Send back all the data below, exactly as given.

[Opening Exercise inputs section]

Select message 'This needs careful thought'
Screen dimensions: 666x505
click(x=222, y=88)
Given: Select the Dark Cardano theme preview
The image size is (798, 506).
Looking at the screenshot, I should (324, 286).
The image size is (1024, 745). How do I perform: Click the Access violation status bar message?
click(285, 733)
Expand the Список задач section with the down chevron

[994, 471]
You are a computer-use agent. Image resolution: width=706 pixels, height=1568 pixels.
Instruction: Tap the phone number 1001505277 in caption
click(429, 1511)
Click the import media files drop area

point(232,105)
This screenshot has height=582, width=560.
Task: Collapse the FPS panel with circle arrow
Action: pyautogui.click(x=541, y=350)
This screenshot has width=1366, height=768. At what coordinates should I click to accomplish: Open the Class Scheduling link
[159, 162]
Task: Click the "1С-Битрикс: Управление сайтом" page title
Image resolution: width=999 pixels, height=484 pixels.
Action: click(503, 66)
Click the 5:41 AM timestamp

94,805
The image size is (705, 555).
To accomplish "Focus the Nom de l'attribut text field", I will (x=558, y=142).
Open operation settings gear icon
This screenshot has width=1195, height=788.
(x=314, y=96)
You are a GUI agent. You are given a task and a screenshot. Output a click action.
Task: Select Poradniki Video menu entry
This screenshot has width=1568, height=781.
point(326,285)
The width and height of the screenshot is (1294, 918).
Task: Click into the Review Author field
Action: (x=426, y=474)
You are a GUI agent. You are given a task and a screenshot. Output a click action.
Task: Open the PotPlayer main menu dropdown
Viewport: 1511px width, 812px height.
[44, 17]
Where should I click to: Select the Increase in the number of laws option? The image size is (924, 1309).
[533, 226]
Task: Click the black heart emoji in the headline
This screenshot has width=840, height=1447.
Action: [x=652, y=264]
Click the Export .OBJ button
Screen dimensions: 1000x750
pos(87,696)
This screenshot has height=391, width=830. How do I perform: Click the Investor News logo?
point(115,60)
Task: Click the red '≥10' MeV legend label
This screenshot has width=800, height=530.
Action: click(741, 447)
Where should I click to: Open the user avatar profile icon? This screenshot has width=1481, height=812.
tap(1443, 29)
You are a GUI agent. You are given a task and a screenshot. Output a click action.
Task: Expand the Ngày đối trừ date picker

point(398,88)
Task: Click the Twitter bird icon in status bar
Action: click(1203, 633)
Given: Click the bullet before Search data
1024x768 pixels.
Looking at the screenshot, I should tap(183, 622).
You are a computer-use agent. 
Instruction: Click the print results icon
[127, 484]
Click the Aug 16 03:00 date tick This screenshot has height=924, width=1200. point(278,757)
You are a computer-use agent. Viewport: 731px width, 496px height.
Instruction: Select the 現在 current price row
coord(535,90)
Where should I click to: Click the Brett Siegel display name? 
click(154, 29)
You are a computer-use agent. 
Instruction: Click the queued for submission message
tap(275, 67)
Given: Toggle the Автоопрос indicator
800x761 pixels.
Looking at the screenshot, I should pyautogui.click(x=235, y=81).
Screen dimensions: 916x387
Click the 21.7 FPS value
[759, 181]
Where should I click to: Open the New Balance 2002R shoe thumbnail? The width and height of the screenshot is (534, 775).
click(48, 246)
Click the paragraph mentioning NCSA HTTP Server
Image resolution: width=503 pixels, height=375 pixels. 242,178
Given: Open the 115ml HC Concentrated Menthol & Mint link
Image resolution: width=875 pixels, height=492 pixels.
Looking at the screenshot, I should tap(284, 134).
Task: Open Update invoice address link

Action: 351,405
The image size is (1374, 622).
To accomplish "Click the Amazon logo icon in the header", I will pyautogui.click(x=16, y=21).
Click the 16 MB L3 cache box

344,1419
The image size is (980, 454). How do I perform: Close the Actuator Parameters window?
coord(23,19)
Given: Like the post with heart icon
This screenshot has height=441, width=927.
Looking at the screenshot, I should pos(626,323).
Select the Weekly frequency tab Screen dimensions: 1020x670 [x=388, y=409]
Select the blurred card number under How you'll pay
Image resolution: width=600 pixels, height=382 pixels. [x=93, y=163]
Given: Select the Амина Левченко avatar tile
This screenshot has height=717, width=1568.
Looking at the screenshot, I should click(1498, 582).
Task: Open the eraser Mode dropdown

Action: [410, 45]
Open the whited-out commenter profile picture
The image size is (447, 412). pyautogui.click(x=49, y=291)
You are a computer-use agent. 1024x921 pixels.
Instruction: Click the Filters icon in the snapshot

[Closing Exercise inputs section]

Your solution
Select message 'This needs careful thought'
Screen dimensions: 666x505
click(x=222, y=88)
Given: Select the Dark Cardano theme preview
The image size is (798, 506).
Looking at the screenshot, I should (324, 286).
The image size is (1024, 745). How do I perform: Click the Access violation status bar message?
click(285, 733)
Expand the Список задач section with the down chevron

[994, 471]
You are a computer-use agent. Image resolution: width=706 pixels, height=1568 pixels.
Instruction: Tap the phone number 1001505277 in caption
click(429, 1511)
Click the import media files drop area

point(232,105)
This screenshot has height=582, width=560.
Task: Collapse the FPS panel with circle arrow
Action: pyautogui.click(x=541, y=350)
This screenshot has width=1366, height=768. At what coordinates should I click to accomplish: Open the Class Scheduling link
[159, 162]
Task: Click the "1С-Битрикс: Управление сайтом" page title
Image resolution: width=999 pixels, height=484 pixels.
Action: click(503, 66)
Click the 5:41 AM timestamp

94,805
The image size is (705, 555).
To accomplish "Focus the Nom de l'attribut text field", I will (x=558, y=142).
Open operation settings gear icon
This screenshot has width=1195, height=788.
(x=314, y=96)
You are a GUI agent. You are given a task and a screenshot. Output a click action.
Task: Select Poradniki Video menu entry
This screenshot has width=1568, height=781.
point(326,285)
The width and height of the screenshot is (1294, 918).
Task: Click into the Review Author field
Action: (x=426, y=474)
You are a GUI agent. You are given a task and a screenshot. Output a click action.
Task: Open the PotPlayer main menu dropdown
Viewport: 1511px width, 812px height.
[44, 17]
Where should I click to: Select the Increase in the number of laws option? The image size is (924, 1309).
[533, 226]
Task: Click the black heart emoji in the headline
This screenshot has width=840, height=1447.
Action: [x=652, y=264]
Click the Export .OBJ button
Screen dimensions: 1000x750
pos(87,696)
This screenshot has height=391, width=830. How do I perform: Click the Investor News logo?
point(115,60)
Task: Click the red '≥10' MeV legend label
This screenshot has width=800, height=530.
Action: click(741, 447)
Where should I click to: Open the user avatar profile icon? This screenshot has width=1481, height=812.
tap(1443, 29)
You are a GUI agent. You are given a task and a screenshot. Output a click action.
Task: Expand the Ngày đối trừ date picker

point(398,88)
Task: Click the Twitter bird icon in status bar
Action: click(1203, 633)
Given: Click the bullet before Search data
1024x768 pixels.
Looking at the screenshot, I should tap(183, 622).
You are a computer-use agent. 
Instruction: Click the print results icon
[127, 484]
Click the Aug 16 03:00 date tick This screenshot has height=924, width=1200. point(278,757)
You are a computer-use agent. Viewport: 731px width, 496px height.
Instruction: Select the 現在 current price row
coord(535,90)
Where should I click to: Click the Brett Siegel display name? 
click(154, 29)
You are a computer-use agent. 
Instruction: Click the queued for submission message
tap(275, 67)
Given: Toggle the Автоопрос indicator
800x761 pixels.
Looking at the screenshot, I should pyautogui.click(x=235, y=81).
Screen dimensions: 916x387
Click the 21.7 FPS value
[759, 181]
Where should I click to: Open the New Balance 2002R shoe thumbnail? The width and height of the screenshot is (534, 775).
click(48, 246)
Click the paragraph mentioning NCSA HTTP Server
Image resolution: width=503 pixels, height=375 pixels. 242,178
Given: Open the 115ml HC Concentrated Menthol & Mint link
Image resolution: width=875 pixels, height=492 pixels.
Looking at the screenshot, I should tap(284, 134).
Task: Open Update invoice address link

Action: 351,405
The image size is (1374, 622).
To accomplish "Click the Amazon logo icon in the header", I will pyautogui.click(x=16, y=21).
Click the 16 MB L3 cache box

344,1419
The image size is (980, 454). How do I perform: Close the Actuator Parameters window?
coord(23,19)
Given: Like the post with heart icon
This screenshot has height=441, width=927.
Looking at the screenshot, I should pos(626,323).
Select the Weekly frequency tab Screen dimensions: 1020x670 [x=388, y=409]
Select the blurred card number under How you'll pay
Image resolution: width=600 pixels, height=382 pixels. [x=93, y=163]
Given: Select the Амина Левченко avatar tile
This screenshot has height=717, width=1568.
Looking at the screenshot, I should click(1498, 582).
Task: Open the eraser Mode dropdown

Action: [410, 45]
Open the whited-out commenter profile picture
The image size is (447, 412). pyautogui.click(x=49, y=291)
You are a computer-use agent. 1024x921 pixels.
Instruction: Click the Filters icon in the snapshot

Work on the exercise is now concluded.